岩戸鈴芽が、現世から常世へとつなぐ禁断の扉・後ろ戸を開けているではないか。
東北の震災で母を亡くした鈴芽(当時4歳)は、叔母の住む九州・宮崎へ移住することに。
その後、高校2年生に成長した鈴芽は、登校中に“閉じ師”(災いを引きおこす扉を閉じる人)宗像草太に声をかけられたのだ。
「このあたりに廃墟はない?名言1」「扉を探しているんだ名言2」と。
ところが扉を閉めるだけでは、災いを防げない場所が日本列島に2ケ所あり、その1ケ所の要石*を、鈴芽が抜いてしまったのだ。
「サータイヘン」
要石はダイジン(大神)という猫が役割を担っていたのだが、自由になったダイジンは鈴芽にベッタリ。
(C)2022「すずめの戸締まり」製作委員会
三角関係の始まりはじまり!?
「すずめやさしい、すき名言3」「おまえは、じゃま名言4」とダイジンが言い放った次の瞬間、草太を椅子に変えてしまったのだ。

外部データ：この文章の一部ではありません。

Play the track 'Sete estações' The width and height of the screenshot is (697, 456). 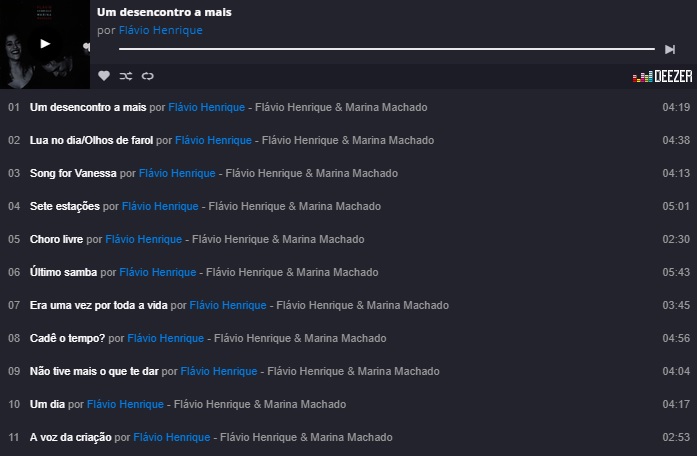65,206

(椅子は、母が鈴芽のために作ってくれた誕生日プレゼント)
それからの二人は、ダイジンを追いかけながら戸締まりをするというロードムービー。
要石* :
地震をしずめるといわれている神石、下記4ケ所に実在している。
・茨城県鹿島市 鹿島神宮
・千葉県香取市 香取神社
・三重県伊賀市 大村神社
・宮城県加美町 鹿島神社
監督は『君の名は。』『天気の子』の新海誠。
・1973年生まれ
・長野県南佐久郡小梅町出身
・中央大学文学部卒
現在は、ゲームソフト開発会社 日本ファルコムを経てアニメ制作会社コミックス・ウエーブ・フィルムに所属。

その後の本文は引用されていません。